食満留三郎の松平伸一郎に対する印象は、『不真面目』の一言に尽きた。
 学園一の武闘家と名高い留三郎と対等に渡り合える忍たまは数少ない。同学年で言えば、文次郎、小平太、長次、仙蔵位だろう。残念なことに伊作は含まれないが、彼の得意分野はそもそも医学なのだから仕方ない。
 最上級生にもなれば、忍数の関係もあり合同演習が殆どだ。それでも組だけの授業もあり、その際留三郎の組手相手に選ばれるのが、松平伸一郎だった。

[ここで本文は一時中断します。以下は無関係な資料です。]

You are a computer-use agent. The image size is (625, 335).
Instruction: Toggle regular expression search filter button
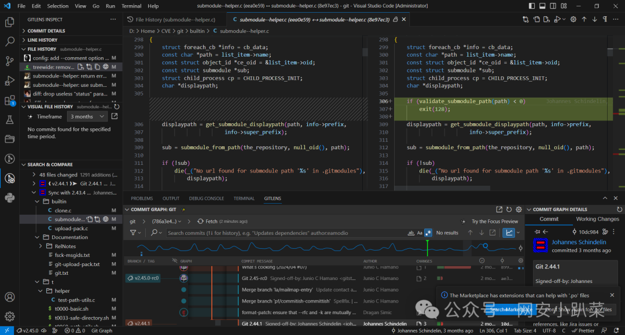(428, 233)
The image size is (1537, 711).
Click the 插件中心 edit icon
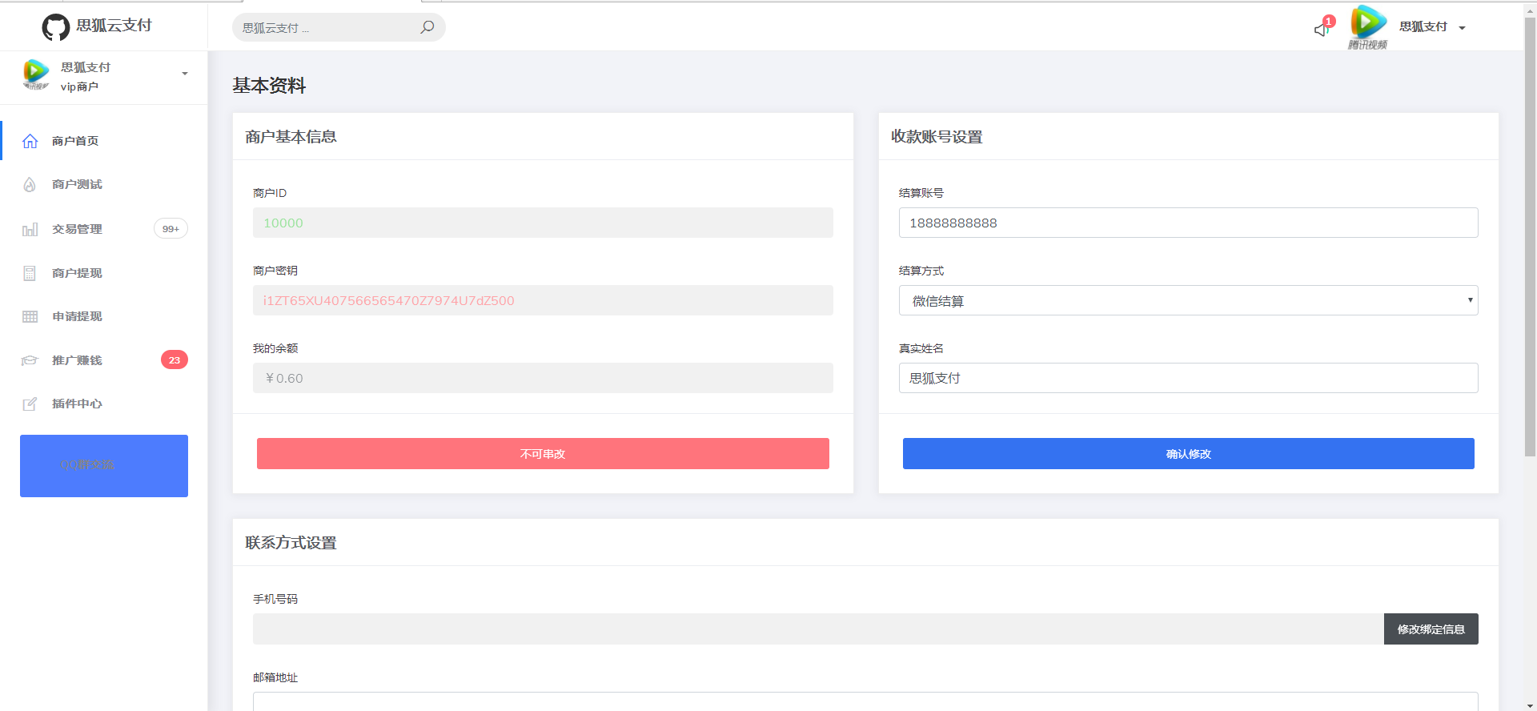30,404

 彼が最も得意とするのは、素早さと平衡感覚。特に逃げ足だけは見事と褒め称えてもいいが、それ以外はどうしても見劣りしてしまう。
 そのため、伸一郎が選ばれても留三郎は納得のいく組手が出来ない。真正面から立ち向かってくるのを嫌い、怪我するのを恐れている彼は、決して好めるものではなかった。
 授業態度だけではない。彼の女好きは昔から有名だった。よく一緒に居る忍たまたちも似たり寄ったりだが、彼は一際噂が絶えなかった。曰く、くノたまに手を出して返り討ちにあった。曰く、町娘に二股をかけこっぴどく振られていた。
 その真偽は分からない。だが否定しない態度は、本当に彼が女遊びをしているということを窺わせ――見ていて気持ちのいいものではなかった。
 不真面目。文次郎が度の過ぎた真面目ならば、彼は度の過ぎた不真面目。
 犬猿の相手と対照的な彼を嫌っている訳ではないが、好いている訳でもない。そもそもそこまで親しくもない。
 ただ、もし文次郎がいれば、彼の事を忌み嫌っていただろう……そう考える時はあった。


「――お話の最中、失礼します」

 ――だと言うのに、これは一体どういうことなのだろうか。
 潮江文次郎が連れ攫われたという現場になぜかいた伸一郎が、文次郎の誘拐された瞬間を唯一目撃した彼が、医務室に連行されたはずの彼が、なぜか庵に来ている。
 どういう縁かは分からないが、彼は文次郎と協力して動き回ってくれたらしい。そこからまず信じられないのだが、不思議なことに仙蔵たちは納得しているのでそうなのだろう。

「――なんじゃ?」
「……お渡しするものが出来ましたので」

 室内に一瞥をくれ、三年生を見て目を細めた後、伸一郎は真っ直ぐに学園長を見据えた。周囲の目など意に介せず堂々と中に入ってくるその姿に、その眼差しに、既視感を覚える。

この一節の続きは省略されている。